Text:
================================

Moreover, when increasing the pipe thickness to 0.03 m, the minimum absolute deformations are found at n = 3 and LR = 0.4 for all pipeline lengths, as shown in Figure 8. On the other hand, when increasing the pipe radius to 0.5 m, as shown in Figure 9, it can be observed that the minimum absolute deformation of all pipeline lengths is found at n = 1 and LR = 0.2.

Similarly, if the radius equals 0.4 m and the thickness equals 0.02 m, the lowest deformations are also found with n = 1 and LR = 0.2, as illustrated in Figure S1 in the Supplementary Materials. However, when the pipe radius and thickness increase to 0.5 m and 0.03 m (see Figure S2), respectively, the lowest minimum deformations are found at n = 9 and LR = 0.4. Consequently, the absolute minimum deformation varies and is strongly dependent on the combination of the number of buoyancy modules, the load ratio, and the pipeline’s thickness and radius.

3.2. Investigation of the Analysis of the Natural Frequency of the Free-Span Submarine Pipeline

From an engineering perspective, the natural frequency of a structure typically increases with increasing deformation. The frequency ratio (freqRatio) is computed by dividing the magnitude of the natural frequency of the pipeline with the buoyancy module by the frequency of the pipeline without the buoyancy module. The types of buoyancy module can include those with air and with seawater (also called added mass). The position in which the buoyancy modules are placed is similar to the position of the mode shape of the pipeline; for example, one buoyancy module (freqs_byMode_1) is placed at the middle of the pipeline, corresponding to the intersection point between the pipeline and its second mode shape (in both vertical and horizontal plans).

================================

Material provided:
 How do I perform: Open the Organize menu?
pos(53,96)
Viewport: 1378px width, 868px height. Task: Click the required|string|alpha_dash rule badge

================================

What you should do: Would you repeat the pipeline deformation text word for word, starting at "3.2. Investigation of" and stopping after "and horizontal plans)."?

The reply:
3.2. Investigation of the Analysis of the Natural Frequency of the Free-Span Submarine Pipeline

From an engineering perspective, the natural frequency of a structure typically increases with increasing deformation. The frequency ratio (freqRatio) is computed by dividing the magnitude of the natural frequency of the pipeline with the buoyancy module by the frequency of the pipeline without the buoyancy module. The types of buoyancy module can include those with air and with seawater (also called added mass). The position in which the buoyancy modules are placed is similar to the position of the mode shape of the pipeline; for example, one buoyancy module (freqs_byMode_1) is placed at the middle of the pipeline, corresponding to the intersection point between the pipeline and its second mode shape (in both vertical and horizontal plans).